# B12 aftermarket suspension



## Nissan300ZXZ31Turbo (Dec 9, 2004)

It has come time for my B12 to receive new suspension. Currently I am using stock front and rear strut assemblies from a B14 200SX, but since I am planning on making my Sentra as good as possible, I am now looking for some aftermarket suspension packages. I know that KYB makes aftermarket strut assemblies for the B12, as well as Eibach making springs for it. Has anyone used this setup: KYB strut assembly with Eibach springs? Also, what suspension are other people using?


----------



## sentrastud (May 3, 2002)

Im rolling on a tired stock suspension...  

While your at it though you might consider picking up a set of sway bars from an '88-90 Nissan Pulsar NX SE. The say bars are a direct swap and will definitely help your cornering.

-Nick


----------



## Nissan300ZXZ31Turbo (Dec 9, 2004)

I might consider that... but all the Pulsars around here in my local scrapyard are not SEs... just regular old P.O.S. models. Currently, I am getting my entire front-end refurbished: new hub bearings, new wheel bearings, new control arms, new control arm bushings, new ball-joints, new struts, new springs. I also have CV axles from a '95 Sentra on order (I have a '99 GA16DE with a GA16i tranny) to see if they are any better than my current ones, as well as new boots for everything. I also have plans to upgrade my front disc brakes to vented rotors and those from an SE-R B13... pending I can find some.
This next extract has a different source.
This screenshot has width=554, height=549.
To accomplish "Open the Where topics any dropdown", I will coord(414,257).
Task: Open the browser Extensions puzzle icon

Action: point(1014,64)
Essentially... I plan to spend well over $1000 just on the suspension, brakes, and drivetrain of my car. But, on a 15-year old car, it has to be done... eventually. I also am going to upgrade to stainless steel brake lines, and replace all the metal brake lines from the master cylinder to the wheel-wells. Does anybody know where I can get a new front engine mount (a fellow mechanic called it a dog-tail?) and a rear one as well? I do not need the balled engine mount that mounts on the transmission, but I do need the other one... anyone with a B12 should know what I am talking about...


----------



## SuperStock (Dec 31, 2003)

KYB AGX struts for a b13 work fine on a b12. 

for springs, that depends how much u can tolerate a harsh ride.
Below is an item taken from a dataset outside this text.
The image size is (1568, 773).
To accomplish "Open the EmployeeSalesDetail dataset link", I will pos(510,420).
i have a 350/250 ground control coilover setup, and the car rides stiff.

http://www.nissanforums.com/showthread.php?t=115141
group buy on AGXs


----------



## astreamk1 (Apr 16, 2004)

a couple of other ideas, points for the B12 chassis. a front and rear B13 upper strut tower brace will do your car wonders. You can get a front through Ebay for next to nothing. the Active Tuning rear bar is an awesome piece too for the money. 
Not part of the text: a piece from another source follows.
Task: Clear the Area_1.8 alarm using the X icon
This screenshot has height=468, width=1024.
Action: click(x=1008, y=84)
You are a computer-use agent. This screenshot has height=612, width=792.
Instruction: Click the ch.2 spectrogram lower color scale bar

I am getting ready to replace my rear control arm bushings and install my Whiteline reay sway bar. It is hard to believe how weak the B12's rear suspension is until you get it up in the air with the rear bar unhooked. They need all the help they can get. 

and if you really want to get serious with your front end, you can get your hands on the Whiteline 4 point lower brace. It costs you a few $, but makes a world of difference. just got myself a new welder and I am hoping to build a 3 point upper brace for the front of the car that anchors to the firewall. should be pretty sweet.


----------



## BeyondBiscuits2 (Jan 18, 2006)

The KN13 sway bars work on the B12, correct? I noticed you mentioned Pulsar NX SE... the model with the CA18DE or CA16DE. Does this mean that the regular E16i or GA16i Pulsar NX has the same sway bars as the B12, or are they the same as the SE model? My local scrapyard has a Pulsar NX with an E16 and one with a GA16i, but none with CA-series engines... so will those sway bars be better?


----------



## SuperStock (Dec 31, 2003)

u will need pulsar SE swaybars. lesser models have much smaller swaybars


----------



## jjkamikaze (Jan 2, 2006)

i have the active tuning rear brace. it is really nice, but you need to modify the car a little to make it fit. im going with the agx-gc setup also it is very nice. the best think you can use is custom shortened struts with the groundcontrols. what whiteline rear sway bar do you use? do you have a part number. where do you get bushings for b12s. i am having a lot of trouble finding stuff like that.


----------